Dell Secureworks researchers Litke and David Shear have followed a security vulnerability in storage hardware manufactured by Synology. It is said that researcher Andrea Fabrizi has found the operating system used by the devices in question contained flaws and would allow a remote attacker to gain control of the machines and install malware.
While this was back in September, in February it was reported that Synology users began complaining about their devices running slow, having one uses posting on Facebook that a folder named ‘PWNED’ has been discovered on the machine.
After taking a look at the found folder, Litke and Shear then found a program known by digital miners as CPUminer. Further analysis showed that Dogecoin was being mined and sent to two addresses, having more than $200,000 at the current exchange rate. The researchers have also stated that the hijacker was moving the mined currency as quickly as it was produced. However, since this happened a few months ago, the exchange rate of the Dogecoin in question has been determined to be about $620,496.

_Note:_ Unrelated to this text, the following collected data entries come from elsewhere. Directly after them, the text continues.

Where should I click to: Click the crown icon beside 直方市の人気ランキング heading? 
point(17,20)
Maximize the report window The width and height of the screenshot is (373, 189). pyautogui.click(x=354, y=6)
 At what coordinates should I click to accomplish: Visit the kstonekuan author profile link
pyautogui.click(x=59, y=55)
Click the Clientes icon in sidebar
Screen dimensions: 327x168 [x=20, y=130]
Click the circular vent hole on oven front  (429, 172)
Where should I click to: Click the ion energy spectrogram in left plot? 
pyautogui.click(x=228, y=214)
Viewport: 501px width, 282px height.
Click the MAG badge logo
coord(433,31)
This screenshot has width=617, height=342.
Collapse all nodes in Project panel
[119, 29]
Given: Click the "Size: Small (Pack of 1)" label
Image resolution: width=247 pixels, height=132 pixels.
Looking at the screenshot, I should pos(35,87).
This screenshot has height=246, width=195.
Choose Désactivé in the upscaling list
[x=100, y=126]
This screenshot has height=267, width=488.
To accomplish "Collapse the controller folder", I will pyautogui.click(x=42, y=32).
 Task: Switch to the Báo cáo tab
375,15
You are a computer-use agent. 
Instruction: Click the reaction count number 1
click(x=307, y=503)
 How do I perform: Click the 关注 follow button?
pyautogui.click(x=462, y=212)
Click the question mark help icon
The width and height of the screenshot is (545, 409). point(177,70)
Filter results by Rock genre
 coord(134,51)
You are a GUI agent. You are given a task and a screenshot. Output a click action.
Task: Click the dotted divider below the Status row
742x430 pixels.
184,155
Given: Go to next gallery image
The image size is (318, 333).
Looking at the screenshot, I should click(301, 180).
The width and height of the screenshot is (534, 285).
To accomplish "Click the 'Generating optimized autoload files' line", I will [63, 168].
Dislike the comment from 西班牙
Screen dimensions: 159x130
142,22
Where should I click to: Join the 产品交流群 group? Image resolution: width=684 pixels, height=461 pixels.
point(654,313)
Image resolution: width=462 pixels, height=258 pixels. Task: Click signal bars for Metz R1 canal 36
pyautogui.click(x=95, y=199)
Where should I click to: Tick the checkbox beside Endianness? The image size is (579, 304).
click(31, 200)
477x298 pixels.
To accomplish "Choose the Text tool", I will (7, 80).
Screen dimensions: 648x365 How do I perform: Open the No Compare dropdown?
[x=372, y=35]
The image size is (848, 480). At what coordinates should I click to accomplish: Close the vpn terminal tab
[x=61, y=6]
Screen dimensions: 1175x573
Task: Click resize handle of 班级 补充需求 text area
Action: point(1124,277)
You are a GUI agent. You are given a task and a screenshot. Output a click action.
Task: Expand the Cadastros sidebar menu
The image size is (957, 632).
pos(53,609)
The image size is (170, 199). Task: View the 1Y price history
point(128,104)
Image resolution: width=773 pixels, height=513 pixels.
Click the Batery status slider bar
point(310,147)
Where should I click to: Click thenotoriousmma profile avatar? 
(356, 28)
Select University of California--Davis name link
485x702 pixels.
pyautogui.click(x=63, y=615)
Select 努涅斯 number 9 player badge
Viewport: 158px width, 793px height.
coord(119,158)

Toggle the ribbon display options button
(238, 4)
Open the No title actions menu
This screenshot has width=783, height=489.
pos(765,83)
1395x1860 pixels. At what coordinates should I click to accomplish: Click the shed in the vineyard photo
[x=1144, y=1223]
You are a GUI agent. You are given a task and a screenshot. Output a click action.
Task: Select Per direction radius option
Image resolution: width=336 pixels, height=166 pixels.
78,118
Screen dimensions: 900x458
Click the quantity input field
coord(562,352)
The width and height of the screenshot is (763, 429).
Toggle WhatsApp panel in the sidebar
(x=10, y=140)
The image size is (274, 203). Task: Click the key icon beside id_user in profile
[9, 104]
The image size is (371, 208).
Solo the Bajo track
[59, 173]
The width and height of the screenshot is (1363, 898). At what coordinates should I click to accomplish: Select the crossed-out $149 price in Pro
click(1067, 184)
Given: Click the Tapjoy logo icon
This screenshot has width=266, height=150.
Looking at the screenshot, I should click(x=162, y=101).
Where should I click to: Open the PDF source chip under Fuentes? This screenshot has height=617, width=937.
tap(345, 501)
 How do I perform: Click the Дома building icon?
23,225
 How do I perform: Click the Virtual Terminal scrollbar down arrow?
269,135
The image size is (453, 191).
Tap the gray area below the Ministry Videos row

Neither Litke nor Shear could determine how the massive amount was mined, given that the Synology boxes do not have a lot of processing power. Mining cryptocurrency with a CPU takes a lot of time and not to mention machines. This is why a GPU or ASIC chips are used in order to mine coins.
Though unable to determine how the full amount was mined, the researchers were successful in finding the username “Folio” leading to a GitHub and Bitbucket account. This is how they learned that he speaks German and focuses on security exploits. This information could also lead to the possibility of other devices having been hacked in order to produce the rest of the Dogecoin amount found in the accounts.
Though the Synology boxes are the latest ones, they are not the first. Mining malware has been out there for years, having infected numerous PCs in the past. Recently, smartphones and even security camera DVRs are being targeted by such malware. In addition to new malware targeting new devices along with the continuous complexity in mining bitcoin, it is predicted that illegal mining operations to switch to other bitcoin alternatives.